Unnamed: 0,expr,Therapy
0,100,A
1,96,A
2,101,A
3,95,A
4,103,A


In [3]:
a = df[df['Therapy'] == "A"]['expr']
b = df[df['Therapy'] == "B"]['expr']

### Using `scipy.stats.ttest_ind` we calculate t-criteria and `p-value`

In [4]:
tstat, pval = t.ttest_ind(a, b)
pval

0.6204107442268376

### `p-value` is greater than 0.05 and we accept that null hypothesis is true, which means that there is no difference in gene therapy A and B

# Using `Anova` or Analysis of Variance we can compare not only two groups but handle test which compares more than 3 groups.

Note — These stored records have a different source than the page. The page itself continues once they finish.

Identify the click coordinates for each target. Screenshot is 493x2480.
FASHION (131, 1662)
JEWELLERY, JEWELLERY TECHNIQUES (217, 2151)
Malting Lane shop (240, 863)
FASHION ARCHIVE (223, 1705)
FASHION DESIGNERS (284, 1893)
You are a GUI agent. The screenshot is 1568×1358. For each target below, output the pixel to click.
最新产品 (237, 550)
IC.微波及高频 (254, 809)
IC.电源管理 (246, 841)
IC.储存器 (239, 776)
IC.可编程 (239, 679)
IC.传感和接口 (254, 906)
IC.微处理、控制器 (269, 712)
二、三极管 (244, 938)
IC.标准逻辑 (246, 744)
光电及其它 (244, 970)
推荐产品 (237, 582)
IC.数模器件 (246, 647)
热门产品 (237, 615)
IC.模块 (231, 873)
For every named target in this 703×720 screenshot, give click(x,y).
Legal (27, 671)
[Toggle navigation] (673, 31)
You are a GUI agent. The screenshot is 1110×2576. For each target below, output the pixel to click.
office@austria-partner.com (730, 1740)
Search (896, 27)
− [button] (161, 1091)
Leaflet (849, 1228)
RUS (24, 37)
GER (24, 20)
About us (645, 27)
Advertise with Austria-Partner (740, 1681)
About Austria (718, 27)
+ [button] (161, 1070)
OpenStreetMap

### `scipy.stats.f_oneway` comes in handy for such tasks

In [5]:
df['Therapy'].value_counts()

A    15
B    15
C    15
D    15
Name: Therapy, dtype: int64

### Let's calculate, do the means of 4 grops differ from each other

In [7]:
c = df[df['Therapy'] == "C"]['expr']
d = df[df['Therapy'] == 'D']['expr']
fstat, pval = t.f_oneway(a, b, c, d)

In [8]:
pval

0.00015249722895229536

### `pval` is smaller than 0.05 and we can say that there is a difference in mean in population

# Hypothesis testing in order to test, if our distribution is normal or not

### The Shapiro-Wilk test tests the null hypothesis that the data was drawn from a normal distribution.

In [10]:
shapiro_test = t.shapiro(df['expr'])

In [11]:
shapiro_test

ShapiroResult(statistic=0.977378249168396, pvalue=0.32793858647346497)

### Our `p-value` is greater than 0.05 and test says that our distribution is normal.